Having a strategic location at the crossroad between Western and Eastern Europe, Warsaw had been shuffled by empires and dynasties for centuries. Since King Sigismund III of Vasa moved his court here from Kraków in 1569, the city had switched owner several times, for example, Swedes in the 17th century and Russians during the 19th century.
When the Second World War broke out in 1939, Warsaw was swiftly occupied by the Nazis and a dark age began in the city once described as Paris of the East. Within a few years, 85% of buildings were destroyed and hundreds of thousands of civilians were detained and massacred, including a strong Jewish population and those who participated in the Warsaw Uprising in 1944.
Once “liberated”, Warsaw was rebuilt in stagnant, Soviet-style, and thus its reputation as a gloomy, concrete city was born. But the dark, negative images of yesteryear no longer characterise for the modern Warsaw as the city moves boldly forward. Today, the city on the Vistula River is one of the most dynamic capitals in Eastern Europe, humming with energy and optimism.
Warsaw Old Town
Obliterated during the Second World War, Warsaw Old Town is no more than just a name. Without mercy, the Nazis began the systematic destruction of the city, building by building, street by street, when they lost ground in 1944. The 13th-century historic centre, unfortunately, could not escape its doom.

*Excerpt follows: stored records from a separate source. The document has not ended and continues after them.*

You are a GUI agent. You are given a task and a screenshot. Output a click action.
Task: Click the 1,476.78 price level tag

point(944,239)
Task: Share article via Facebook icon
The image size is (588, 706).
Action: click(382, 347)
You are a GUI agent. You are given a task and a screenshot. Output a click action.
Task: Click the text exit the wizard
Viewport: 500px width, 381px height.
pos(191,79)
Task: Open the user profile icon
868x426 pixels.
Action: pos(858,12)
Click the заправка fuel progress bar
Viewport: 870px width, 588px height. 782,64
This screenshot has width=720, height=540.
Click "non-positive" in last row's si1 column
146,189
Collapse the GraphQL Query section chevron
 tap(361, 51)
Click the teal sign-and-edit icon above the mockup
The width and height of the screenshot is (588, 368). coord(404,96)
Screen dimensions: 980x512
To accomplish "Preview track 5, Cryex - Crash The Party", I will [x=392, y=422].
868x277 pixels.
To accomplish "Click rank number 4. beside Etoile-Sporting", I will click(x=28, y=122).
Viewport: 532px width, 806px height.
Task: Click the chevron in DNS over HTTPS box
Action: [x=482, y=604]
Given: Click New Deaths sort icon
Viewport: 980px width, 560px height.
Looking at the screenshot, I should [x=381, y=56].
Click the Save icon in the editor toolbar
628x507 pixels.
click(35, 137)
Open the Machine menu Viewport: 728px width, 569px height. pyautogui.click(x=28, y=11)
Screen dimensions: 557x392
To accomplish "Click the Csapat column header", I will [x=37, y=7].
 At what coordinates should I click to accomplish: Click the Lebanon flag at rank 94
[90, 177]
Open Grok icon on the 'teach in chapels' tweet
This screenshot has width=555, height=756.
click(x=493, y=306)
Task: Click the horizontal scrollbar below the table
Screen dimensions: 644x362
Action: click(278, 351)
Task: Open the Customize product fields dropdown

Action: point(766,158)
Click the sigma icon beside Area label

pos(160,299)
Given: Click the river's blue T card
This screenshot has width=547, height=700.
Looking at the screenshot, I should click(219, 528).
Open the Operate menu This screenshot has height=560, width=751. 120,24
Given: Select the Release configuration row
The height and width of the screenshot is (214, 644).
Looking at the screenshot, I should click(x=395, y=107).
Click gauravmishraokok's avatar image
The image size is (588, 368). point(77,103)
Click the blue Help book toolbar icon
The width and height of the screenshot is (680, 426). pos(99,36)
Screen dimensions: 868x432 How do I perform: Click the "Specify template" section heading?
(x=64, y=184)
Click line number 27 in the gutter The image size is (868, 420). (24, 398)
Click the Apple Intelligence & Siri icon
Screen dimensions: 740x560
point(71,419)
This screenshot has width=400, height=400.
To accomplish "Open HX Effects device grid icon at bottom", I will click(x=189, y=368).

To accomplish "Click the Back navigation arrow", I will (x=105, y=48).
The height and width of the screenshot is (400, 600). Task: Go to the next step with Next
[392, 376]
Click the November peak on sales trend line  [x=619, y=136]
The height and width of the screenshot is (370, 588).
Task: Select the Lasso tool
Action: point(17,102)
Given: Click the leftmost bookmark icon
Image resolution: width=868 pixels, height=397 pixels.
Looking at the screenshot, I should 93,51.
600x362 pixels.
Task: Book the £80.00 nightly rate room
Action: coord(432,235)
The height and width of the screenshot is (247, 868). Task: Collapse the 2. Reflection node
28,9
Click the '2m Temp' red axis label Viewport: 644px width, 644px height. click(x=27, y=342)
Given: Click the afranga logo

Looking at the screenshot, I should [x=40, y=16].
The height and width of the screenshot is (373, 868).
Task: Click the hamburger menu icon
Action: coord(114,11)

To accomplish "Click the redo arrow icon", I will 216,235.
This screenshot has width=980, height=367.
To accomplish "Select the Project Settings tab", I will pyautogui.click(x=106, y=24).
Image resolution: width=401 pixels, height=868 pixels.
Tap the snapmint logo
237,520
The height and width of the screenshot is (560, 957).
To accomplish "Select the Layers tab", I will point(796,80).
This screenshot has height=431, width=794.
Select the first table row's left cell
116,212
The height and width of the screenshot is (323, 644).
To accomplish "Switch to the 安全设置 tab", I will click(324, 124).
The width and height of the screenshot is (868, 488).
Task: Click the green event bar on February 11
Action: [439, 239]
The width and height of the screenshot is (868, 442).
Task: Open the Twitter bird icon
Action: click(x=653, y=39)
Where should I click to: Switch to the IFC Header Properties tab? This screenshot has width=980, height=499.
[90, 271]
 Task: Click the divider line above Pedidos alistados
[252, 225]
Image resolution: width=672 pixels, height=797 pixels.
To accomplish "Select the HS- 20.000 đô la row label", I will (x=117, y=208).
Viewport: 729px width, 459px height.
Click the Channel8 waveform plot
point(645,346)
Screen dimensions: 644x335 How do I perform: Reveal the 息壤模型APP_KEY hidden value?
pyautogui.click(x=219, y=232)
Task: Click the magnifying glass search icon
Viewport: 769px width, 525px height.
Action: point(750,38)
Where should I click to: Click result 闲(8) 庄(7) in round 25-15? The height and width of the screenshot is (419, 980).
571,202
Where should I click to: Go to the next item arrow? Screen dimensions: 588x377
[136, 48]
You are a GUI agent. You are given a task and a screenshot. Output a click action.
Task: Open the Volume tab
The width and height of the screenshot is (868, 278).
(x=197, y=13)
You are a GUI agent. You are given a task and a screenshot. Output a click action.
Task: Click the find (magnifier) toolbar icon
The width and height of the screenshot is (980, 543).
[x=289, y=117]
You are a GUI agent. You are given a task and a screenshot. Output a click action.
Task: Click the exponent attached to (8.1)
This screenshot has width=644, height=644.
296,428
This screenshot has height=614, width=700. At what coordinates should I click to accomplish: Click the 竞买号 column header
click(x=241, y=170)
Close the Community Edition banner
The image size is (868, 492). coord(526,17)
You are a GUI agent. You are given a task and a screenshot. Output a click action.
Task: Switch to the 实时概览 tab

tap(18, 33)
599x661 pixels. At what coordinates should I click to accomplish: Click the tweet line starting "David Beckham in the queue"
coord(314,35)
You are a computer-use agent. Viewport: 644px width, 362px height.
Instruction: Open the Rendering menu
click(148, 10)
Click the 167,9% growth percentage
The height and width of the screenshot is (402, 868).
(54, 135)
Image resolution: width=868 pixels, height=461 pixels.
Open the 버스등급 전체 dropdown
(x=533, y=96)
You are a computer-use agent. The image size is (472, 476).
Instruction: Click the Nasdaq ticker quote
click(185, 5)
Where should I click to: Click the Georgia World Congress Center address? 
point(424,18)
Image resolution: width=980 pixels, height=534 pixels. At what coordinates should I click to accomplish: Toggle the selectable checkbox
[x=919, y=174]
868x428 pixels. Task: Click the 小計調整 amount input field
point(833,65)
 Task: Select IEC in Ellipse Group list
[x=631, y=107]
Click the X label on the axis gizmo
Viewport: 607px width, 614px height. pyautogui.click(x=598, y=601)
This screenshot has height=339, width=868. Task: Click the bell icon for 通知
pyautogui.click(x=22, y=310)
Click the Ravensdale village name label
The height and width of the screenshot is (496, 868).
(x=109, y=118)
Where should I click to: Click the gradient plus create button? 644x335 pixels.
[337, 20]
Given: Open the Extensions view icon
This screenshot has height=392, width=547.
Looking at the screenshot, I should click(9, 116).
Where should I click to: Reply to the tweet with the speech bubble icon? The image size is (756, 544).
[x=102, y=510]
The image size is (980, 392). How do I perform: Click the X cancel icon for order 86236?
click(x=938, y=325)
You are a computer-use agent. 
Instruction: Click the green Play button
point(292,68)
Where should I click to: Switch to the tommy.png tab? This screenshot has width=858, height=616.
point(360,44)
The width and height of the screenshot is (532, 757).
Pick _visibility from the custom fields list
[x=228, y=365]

Thanks to the “Bricks for Warsaw” campaign which gathered donations from around the world, the old town was rebuilt. And many of its colourful houses, cobblestone streets, and beautiful squares were restored to their original form. At the heart of the historic centre was the statue of Syrenka Warszawska (Mermaid of Warsaw) – symbol and guardian of the city. Legend said that she is a sister of the Little Mermaid in Copenhagen but they bid adieu when she swam to Vistula River. Unlike her sister, this mermaid is armed with a sword and a shield to protect the city and its citizens.
Palace of Science and Culture
Another unmissable landmark of Warsaw is the Palace of Science and Culture positioned at the heart of the city. Designed by the Soviet architect Lev Rudnev, the 231 metres tall is the tallest building in the city and a “gift” from Stalin to Poland. Being a remnant of the communist era, the towering palace is perhaps Warsaw’s most controversial building as it is loved and hated passionately. It resembles the most impressive skyscraper in Moscow, the Moscow State University, and houses to a multiplex cinema, four theatres, two museums, a university, a swimming pool, an auditorium, and, at the top, a panoramic viewing platform.
If you want to chill out in Warsaw, there is no better place than the Lazienki Park. Covering over 70 hectares of the city centre, Lazienki Park is Warsaw’s largest green area and the lunge of the capital. The baroque park was originally built for the Polish noble Stanisław Herakliusz Lubomirski in the 17th century. It took the name Lazienki (bath) from a bathing pavilion that was located nearby.
In the 18th century, the charming and picturesque landscape was transformed into a setting for palaces, villas and monuments for Poland’s King Stanislaw August. The park became a public park in 1918, and since then it has become one of the most important recreational areas in Warsaw.